• [TASK DESCRIPTION]: Count the lines in the listing below that contain the word "Expand", treating uppercase and lowercase as different. Reply with the number alone.

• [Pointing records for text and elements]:
>> BEGIN

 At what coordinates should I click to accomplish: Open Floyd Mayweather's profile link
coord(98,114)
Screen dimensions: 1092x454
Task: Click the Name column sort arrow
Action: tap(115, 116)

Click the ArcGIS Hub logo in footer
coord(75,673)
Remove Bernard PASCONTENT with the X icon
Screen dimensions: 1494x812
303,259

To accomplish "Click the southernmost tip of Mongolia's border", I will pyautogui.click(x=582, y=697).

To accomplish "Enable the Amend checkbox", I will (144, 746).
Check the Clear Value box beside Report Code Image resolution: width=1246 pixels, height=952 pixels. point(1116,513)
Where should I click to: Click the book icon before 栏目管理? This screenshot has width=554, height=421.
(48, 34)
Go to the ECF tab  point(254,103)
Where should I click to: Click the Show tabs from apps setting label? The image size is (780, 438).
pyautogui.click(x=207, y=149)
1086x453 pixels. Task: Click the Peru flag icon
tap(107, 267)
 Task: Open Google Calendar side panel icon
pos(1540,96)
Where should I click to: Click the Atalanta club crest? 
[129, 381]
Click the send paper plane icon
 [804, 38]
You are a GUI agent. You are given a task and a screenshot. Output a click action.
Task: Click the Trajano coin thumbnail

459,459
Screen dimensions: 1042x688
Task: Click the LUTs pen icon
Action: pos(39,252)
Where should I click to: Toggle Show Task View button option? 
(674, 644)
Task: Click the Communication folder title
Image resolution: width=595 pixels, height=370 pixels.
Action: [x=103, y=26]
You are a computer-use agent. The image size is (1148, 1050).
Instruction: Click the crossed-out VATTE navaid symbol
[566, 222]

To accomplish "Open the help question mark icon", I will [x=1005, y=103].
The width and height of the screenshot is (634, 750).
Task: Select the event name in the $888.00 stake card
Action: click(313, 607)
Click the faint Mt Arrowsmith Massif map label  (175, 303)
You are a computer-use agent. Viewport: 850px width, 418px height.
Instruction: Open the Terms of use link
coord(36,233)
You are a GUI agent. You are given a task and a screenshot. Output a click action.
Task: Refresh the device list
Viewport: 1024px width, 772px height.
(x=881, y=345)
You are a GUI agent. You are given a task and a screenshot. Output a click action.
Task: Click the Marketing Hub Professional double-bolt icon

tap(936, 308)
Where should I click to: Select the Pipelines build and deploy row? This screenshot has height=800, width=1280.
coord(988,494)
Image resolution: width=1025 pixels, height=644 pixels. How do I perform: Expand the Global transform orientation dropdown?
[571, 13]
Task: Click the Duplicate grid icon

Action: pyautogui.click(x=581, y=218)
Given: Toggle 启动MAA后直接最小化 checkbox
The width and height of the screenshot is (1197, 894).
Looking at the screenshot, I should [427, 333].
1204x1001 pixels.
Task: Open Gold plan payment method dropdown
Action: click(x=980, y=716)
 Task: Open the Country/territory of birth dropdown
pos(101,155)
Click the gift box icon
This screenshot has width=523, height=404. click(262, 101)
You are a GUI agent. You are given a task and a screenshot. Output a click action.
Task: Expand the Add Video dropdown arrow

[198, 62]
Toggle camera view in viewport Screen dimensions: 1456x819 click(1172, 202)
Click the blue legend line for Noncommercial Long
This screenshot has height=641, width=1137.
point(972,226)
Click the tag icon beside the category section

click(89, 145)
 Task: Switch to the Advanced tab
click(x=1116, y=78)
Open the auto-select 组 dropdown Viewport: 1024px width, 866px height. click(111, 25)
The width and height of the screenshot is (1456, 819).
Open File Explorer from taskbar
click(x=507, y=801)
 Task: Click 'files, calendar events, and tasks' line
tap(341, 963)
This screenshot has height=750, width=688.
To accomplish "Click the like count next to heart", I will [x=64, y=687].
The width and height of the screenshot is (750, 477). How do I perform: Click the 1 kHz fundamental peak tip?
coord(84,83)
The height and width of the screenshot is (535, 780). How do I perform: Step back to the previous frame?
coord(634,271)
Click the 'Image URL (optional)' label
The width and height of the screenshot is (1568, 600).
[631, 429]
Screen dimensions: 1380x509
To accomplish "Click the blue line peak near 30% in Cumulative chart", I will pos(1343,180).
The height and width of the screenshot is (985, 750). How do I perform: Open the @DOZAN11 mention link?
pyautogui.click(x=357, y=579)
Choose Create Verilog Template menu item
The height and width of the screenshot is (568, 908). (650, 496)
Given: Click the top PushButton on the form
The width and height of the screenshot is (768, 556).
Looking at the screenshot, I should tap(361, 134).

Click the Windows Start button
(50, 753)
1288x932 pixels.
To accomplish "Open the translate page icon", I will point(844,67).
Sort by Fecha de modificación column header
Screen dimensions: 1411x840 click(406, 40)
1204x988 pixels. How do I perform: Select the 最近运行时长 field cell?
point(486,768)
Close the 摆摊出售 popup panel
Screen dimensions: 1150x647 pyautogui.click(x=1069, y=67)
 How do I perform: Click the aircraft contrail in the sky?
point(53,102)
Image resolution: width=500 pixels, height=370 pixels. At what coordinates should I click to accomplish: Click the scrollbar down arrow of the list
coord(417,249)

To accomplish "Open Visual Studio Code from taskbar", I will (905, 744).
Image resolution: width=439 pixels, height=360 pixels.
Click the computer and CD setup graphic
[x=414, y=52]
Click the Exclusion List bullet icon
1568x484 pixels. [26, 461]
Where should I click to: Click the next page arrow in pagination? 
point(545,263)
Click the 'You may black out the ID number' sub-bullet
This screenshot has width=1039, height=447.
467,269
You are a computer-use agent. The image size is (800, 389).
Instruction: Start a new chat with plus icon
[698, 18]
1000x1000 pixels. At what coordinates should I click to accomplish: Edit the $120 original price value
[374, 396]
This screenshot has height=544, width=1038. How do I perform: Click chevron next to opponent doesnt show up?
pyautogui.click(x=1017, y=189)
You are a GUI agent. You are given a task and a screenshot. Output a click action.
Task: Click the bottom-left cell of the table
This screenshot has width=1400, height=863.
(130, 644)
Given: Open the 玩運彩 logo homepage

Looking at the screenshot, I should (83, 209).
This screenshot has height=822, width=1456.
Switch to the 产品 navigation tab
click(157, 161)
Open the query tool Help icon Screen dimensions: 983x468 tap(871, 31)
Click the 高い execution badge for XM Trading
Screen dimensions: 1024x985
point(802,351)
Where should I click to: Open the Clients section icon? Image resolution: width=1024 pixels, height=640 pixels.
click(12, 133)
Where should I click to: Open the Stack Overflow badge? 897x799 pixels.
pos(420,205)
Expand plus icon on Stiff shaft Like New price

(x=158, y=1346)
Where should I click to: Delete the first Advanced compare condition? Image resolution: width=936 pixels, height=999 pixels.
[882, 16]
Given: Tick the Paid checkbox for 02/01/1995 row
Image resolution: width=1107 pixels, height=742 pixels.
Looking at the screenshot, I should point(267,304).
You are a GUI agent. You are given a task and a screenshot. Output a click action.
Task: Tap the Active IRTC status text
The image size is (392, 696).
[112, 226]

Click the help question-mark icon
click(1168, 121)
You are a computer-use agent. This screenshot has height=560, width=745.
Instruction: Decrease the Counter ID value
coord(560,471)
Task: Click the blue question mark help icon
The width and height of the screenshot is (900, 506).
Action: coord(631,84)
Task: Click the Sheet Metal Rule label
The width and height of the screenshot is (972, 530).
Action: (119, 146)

>> END

• [RESULT OF THIS EXERCISE]: 3